Thomas Wright, PhD Candidate in Anthropology at The University of Queensland has written an article picked up by The Sunday Morning Herald highlighting a potential crisis for Bali.

80% of the Balinese economy depends on tourism.  “For thrill seekers and chill seekers” is the new tagline for the freshly rebranded holiday destination.  They might add “but not for the thirsty”.
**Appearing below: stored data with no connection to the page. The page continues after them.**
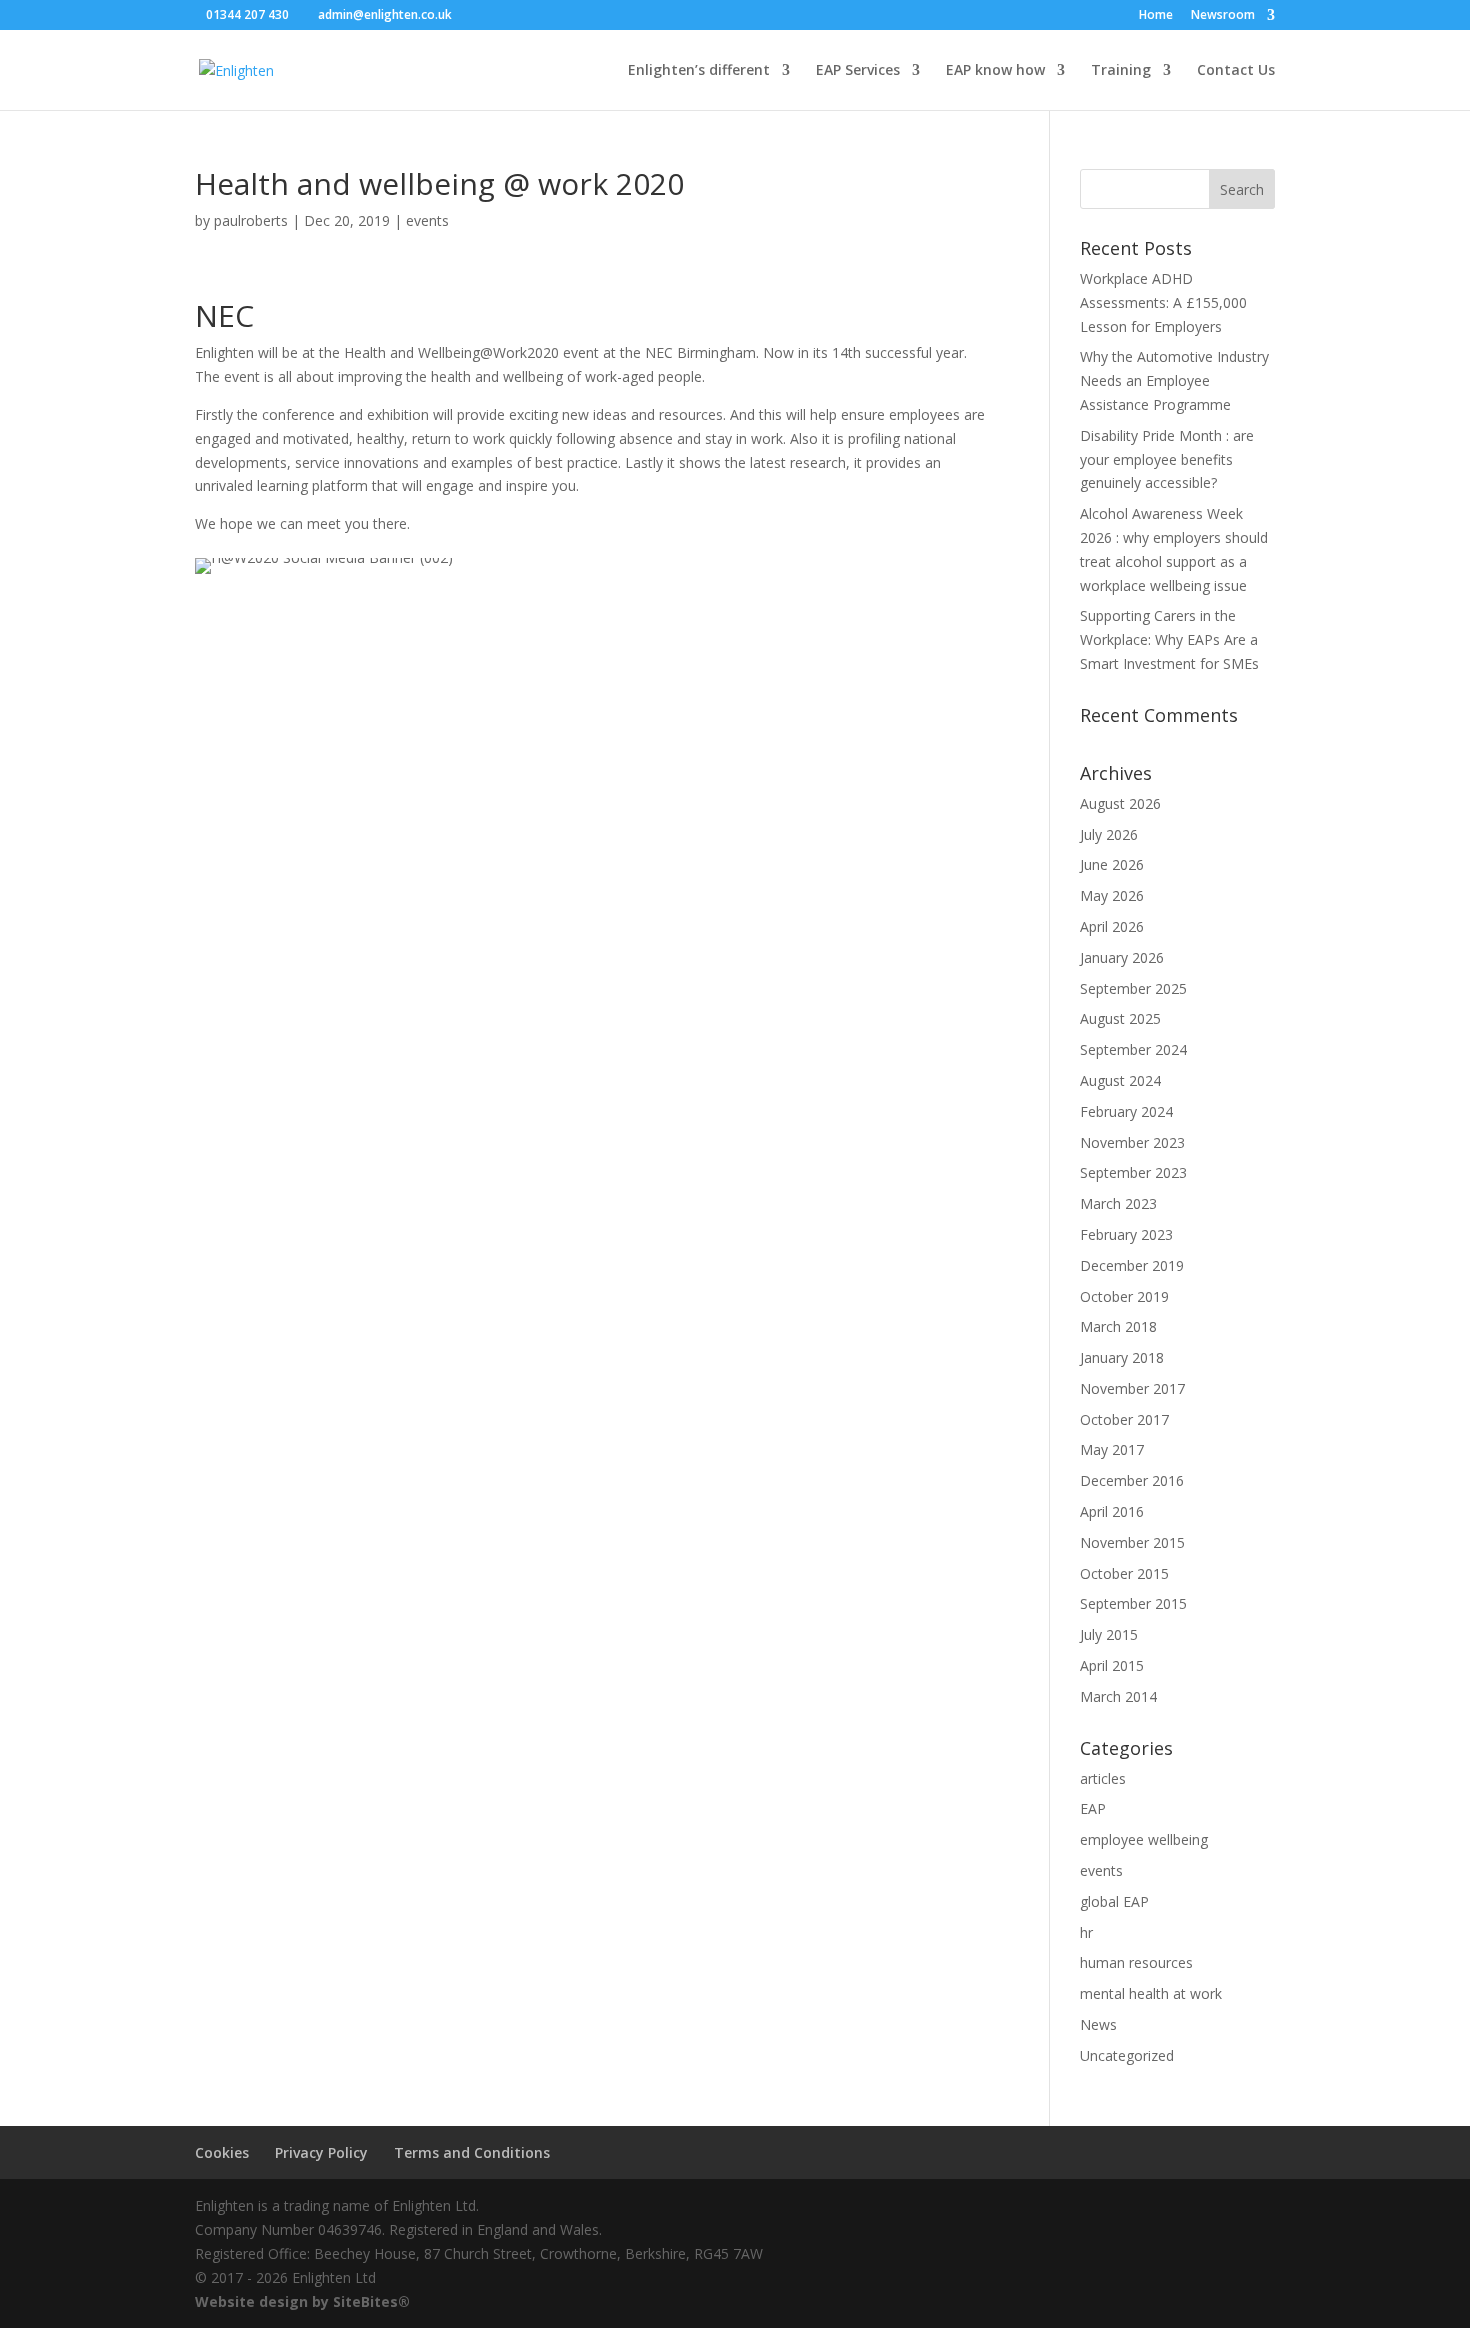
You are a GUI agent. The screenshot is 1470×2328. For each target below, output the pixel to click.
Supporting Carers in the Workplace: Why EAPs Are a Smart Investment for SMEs (1169, 639)
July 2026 (1109, 834)
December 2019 (1132, 1265)
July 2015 (1109, 1634)
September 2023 (1133, 1172)
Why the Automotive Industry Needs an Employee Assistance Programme (1174, 380)
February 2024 (1126, 1111)
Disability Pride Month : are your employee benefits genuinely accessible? (1167, 459)
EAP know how (995, 71)
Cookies (222, 2152)
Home (1156, 16)
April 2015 (1112, 1665)
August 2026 (1120, 803)
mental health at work (1151, 1993)
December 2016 (1132, 1480)
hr (1086, 1932)
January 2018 (1122, 1357)
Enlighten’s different (699, 71)
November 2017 (1132, 1388)
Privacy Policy (321, 2152)
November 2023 (1132, 1142)
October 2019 (1124, 1296)
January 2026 (1122, 957)
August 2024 (1120, 1080)
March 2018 (1118, 1326)
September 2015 (1133, 1603)
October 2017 (1124, 1419)
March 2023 (1118, 1203)
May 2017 (1112, 1449)
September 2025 (1133, 988)
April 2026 (1112, 926)
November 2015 (1132, 1542)
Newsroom (1223, 16)
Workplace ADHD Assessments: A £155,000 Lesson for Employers (1163, 302)
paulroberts (251, 220)
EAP (1093, 1808)
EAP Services (858, 71)
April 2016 (1112, 1511)
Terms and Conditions (472, 2152)
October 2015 (1124, 1573)
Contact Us (1236, 71)
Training (1121, 71)
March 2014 (1118, 1696)
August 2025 (1120, 1018)
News (1098, 2024)
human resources (1136, 1962)
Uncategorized (1127, 2055)
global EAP (1114, 1901)
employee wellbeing (1144, 1839)
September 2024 (1133, 1049)
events (427, 220)
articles (1103, 1778)
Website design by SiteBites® (302, 2301)
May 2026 (1112, 895)
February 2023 (1126, 1234)
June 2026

60% of Bali’s water is consumed by the tourism industry.  As the number of tourists grows, so does demand for water.  Most households have wells up to 40 metres deep.  Resorts are believed to be drilling deeper wells to 60 metres and more.  This in turn forces others to dig deeper or look elsewhere for freshwater.  It’s a race to the bottom.  Water tables across Bali have dropped up to 50 metres in the past 10 years and 60% per cent of its watersheds are declared dry.  As aquifers drain, it raises the possibility of saltwater intrusion.  This would render the groundwater useless for domestic purposes.

The Bali Water Protection Program is piloting solutions to ameliorate the risk.  The plan is to use more than 100 rainwater gravity-fed well systems strategically located in 13 locations across Bali to recharge aquifers.  The technique has also been used in India.

Something has to be done if more visitors are to be accommodated sustainably in Paradise.